*Passage shown*:
=== Begin Enclosure ===

It helps to get offending foods out of the house. This means animal products and oily foods. Throw them away or give them away, but get rid of the temptation. Restock with healthful foods so when snack time hits you have something good on hand. Fresh fruit, toast, cereal, air-popped popcorn, soymilks, bread, dried fruit, and instant soups make great snacks, and you will find endless other possibilities.
Our families eat with us. We share similar tastes, and we share all the family times when food plays a central role. As you redesign your menu, it helps to involve your family and friends, for two reasons. First, you need their support. Starting new habits is much easier with their help, and more difficult if they give you a hard time. Second, they need your help in changing their diets, too. If you don’t help them improve their diets, you may wish you had. Don’t think they can’t change. Everyone is rethinking food choices now that the links with serious illness have become so clear. Just as smokers’ families do them no favors by keeping quiet, people who watch their spouses or children eat the standard Western diet day after day may see them pay a very high price before long.
When loved ones don’t care about their health (or yours), you have a problem, but one that can be solved. People who persist in unhealthful eating habits may simply be showing a lack of knowledge of the health risks, a lack of experience with healthy and tasty foods, or just plain denial.

=== End Enclosure ===

*Tasks*:
1. According to the passage on changing your diet, which foods should be removed from the house?
2. Decide whether each statement agrees with the passage on changing your diet, and quote the words from the passage that decide it.
(a) Air-popped popcorn is named as a good snack.
(b) The passage claims that family members are unable to change their diets.
(c) Starting new habits is harder when family members give you a hard time.

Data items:

=== Begin Enclosure ===

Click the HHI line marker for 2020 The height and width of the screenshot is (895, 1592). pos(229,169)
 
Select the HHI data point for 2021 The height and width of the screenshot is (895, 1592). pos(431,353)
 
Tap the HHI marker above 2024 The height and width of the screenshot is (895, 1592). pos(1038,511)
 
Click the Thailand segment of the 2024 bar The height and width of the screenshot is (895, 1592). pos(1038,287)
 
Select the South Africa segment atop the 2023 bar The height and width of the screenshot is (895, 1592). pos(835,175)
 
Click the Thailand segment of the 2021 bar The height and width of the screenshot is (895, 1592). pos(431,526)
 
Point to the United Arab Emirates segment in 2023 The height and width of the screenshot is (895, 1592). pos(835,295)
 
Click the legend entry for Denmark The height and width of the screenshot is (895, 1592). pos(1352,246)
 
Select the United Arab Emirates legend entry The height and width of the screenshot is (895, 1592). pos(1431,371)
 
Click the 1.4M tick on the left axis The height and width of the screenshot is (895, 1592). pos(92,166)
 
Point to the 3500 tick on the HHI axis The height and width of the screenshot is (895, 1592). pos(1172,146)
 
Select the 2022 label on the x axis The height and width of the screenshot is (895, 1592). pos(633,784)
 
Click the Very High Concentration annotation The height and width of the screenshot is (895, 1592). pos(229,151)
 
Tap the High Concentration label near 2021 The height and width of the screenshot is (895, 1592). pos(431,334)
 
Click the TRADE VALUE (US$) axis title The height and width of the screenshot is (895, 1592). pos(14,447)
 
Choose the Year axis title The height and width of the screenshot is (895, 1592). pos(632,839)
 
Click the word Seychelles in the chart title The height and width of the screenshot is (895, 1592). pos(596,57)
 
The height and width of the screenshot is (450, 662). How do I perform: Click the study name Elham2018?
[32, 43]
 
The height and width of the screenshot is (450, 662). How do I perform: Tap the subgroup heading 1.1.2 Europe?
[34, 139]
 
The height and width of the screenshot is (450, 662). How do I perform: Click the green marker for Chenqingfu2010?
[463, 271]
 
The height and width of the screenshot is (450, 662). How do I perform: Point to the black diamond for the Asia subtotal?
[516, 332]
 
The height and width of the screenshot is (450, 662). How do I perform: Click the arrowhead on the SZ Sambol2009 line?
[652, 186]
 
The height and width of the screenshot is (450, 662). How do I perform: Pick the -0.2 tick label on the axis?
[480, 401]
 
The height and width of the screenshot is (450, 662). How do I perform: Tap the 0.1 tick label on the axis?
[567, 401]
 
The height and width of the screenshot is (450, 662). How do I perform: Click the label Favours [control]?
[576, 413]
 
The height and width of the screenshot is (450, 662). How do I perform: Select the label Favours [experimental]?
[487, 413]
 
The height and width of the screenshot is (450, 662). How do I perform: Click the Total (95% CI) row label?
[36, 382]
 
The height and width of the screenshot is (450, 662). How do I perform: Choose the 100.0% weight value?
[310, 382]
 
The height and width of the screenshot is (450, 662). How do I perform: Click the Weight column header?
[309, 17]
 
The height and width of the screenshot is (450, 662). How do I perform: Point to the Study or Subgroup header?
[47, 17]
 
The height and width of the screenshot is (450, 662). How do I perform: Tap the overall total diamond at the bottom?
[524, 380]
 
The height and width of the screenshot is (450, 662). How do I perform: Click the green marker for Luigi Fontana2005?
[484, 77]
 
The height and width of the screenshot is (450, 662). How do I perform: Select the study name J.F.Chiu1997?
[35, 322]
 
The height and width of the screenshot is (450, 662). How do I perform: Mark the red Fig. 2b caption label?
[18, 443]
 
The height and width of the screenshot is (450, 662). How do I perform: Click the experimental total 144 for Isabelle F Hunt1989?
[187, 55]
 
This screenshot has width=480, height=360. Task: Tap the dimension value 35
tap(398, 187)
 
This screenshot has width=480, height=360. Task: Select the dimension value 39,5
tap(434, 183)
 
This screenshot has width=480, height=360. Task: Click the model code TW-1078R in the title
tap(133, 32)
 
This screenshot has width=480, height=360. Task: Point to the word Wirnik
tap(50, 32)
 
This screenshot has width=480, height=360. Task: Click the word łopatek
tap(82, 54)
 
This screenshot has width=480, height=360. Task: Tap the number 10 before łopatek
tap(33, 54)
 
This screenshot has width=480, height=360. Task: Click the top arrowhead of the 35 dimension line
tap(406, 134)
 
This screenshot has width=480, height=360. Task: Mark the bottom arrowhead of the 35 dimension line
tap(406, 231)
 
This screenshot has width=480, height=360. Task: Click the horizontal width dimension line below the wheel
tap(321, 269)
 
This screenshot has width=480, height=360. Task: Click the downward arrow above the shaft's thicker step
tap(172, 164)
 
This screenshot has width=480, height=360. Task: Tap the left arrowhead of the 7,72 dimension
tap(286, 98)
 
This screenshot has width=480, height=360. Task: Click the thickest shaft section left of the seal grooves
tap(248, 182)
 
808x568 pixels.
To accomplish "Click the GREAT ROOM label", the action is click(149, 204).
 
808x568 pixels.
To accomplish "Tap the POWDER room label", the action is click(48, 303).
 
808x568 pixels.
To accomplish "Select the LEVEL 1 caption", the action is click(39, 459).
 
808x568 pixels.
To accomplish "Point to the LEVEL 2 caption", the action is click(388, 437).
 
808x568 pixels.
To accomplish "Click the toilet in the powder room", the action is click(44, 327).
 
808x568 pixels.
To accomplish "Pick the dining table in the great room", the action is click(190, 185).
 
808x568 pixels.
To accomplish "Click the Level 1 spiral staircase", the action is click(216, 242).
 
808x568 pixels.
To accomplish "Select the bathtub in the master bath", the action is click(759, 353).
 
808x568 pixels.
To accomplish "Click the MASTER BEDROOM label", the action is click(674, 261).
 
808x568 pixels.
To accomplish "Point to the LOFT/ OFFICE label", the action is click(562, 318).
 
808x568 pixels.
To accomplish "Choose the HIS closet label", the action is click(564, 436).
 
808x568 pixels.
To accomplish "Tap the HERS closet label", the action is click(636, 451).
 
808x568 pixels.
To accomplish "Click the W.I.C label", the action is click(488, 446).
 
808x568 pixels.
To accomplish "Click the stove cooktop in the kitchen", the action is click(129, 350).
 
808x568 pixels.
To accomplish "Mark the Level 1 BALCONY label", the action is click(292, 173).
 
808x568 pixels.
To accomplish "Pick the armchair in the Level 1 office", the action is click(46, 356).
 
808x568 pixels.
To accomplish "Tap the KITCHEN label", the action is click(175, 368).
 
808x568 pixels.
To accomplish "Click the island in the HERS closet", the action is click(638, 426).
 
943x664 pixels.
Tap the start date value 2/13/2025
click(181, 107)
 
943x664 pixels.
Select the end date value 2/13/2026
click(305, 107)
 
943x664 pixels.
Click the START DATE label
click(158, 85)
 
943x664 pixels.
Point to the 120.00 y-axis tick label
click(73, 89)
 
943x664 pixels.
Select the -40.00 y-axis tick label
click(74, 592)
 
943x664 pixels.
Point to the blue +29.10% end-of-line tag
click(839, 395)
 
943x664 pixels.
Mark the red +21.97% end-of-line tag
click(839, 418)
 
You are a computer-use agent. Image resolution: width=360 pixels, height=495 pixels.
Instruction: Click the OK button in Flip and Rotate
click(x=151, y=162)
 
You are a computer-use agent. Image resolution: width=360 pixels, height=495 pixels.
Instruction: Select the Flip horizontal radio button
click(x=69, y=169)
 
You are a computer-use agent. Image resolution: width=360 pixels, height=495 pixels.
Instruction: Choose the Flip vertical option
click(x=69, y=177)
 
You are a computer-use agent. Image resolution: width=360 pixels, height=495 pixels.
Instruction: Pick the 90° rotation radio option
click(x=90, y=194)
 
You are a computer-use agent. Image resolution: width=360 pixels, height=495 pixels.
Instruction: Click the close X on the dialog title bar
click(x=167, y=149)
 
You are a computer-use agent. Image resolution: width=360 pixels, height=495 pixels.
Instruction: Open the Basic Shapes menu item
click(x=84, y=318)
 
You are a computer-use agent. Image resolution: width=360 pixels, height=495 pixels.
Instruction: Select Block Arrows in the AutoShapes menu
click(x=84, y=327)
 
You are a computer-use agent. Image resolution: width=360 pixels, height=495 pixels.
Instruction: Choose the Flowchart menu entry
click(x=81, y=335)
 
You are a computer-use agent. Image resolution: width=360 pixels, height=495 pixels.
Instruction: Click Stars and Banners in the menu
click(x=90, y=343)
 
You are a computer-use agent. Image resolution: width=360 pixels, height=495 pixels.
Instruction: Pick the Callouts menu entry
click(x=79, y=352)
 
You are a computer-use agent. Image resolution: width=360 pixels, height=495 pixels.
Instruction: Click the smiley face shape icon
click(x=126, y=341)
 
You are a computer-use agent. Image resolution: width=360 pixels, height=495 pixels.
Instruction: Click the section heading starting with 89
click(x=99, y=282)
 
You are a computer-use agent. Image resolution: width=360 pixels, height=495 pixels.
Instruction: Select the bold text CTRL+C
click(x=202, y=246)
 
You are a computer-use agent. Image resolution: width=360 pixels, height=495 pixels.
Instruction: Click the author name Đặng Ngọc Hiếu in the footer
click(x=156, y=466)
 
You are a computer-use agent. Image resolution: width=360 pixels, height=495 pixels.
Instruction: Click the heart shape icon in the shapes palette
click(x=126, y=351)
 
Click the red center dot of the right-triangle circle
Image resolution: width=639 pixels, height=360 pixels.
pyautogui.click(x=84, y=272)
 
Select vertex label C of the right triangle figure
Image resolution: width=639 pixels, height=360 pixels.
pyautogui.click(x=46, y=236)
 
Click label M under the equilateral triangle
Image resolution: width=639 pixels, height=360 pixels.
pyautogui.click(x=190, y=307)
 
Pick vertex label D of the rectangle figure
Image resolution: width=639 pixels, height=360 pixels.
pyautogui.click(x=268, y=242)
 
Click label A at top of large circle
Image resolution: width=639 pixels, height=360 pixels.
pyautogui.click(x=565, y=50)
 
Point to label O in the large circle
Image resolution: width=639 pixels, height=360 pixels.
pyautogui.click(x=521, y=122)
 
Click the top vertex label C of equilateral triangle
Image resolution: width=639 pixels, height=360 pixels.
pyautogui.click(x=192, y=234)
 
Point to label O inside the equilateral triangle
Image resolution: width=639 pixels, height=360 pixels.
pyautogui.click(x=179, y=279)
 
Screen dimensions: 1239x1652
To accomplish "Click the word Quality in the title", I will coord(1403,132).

=== End Enclosure ===

*Replies*:
1. Animal products and oily foods.

2.
(a) Yes: "Fresh fruit, toast, cereal, air-popped popcorn, soymilks, bread, dried fruit, and instant soups make great snacks"
(b) No: "Don’t think they can’t change."
(c) Yes: "Starting new habits is much easier with their help, and more difficult if they give you a hard time."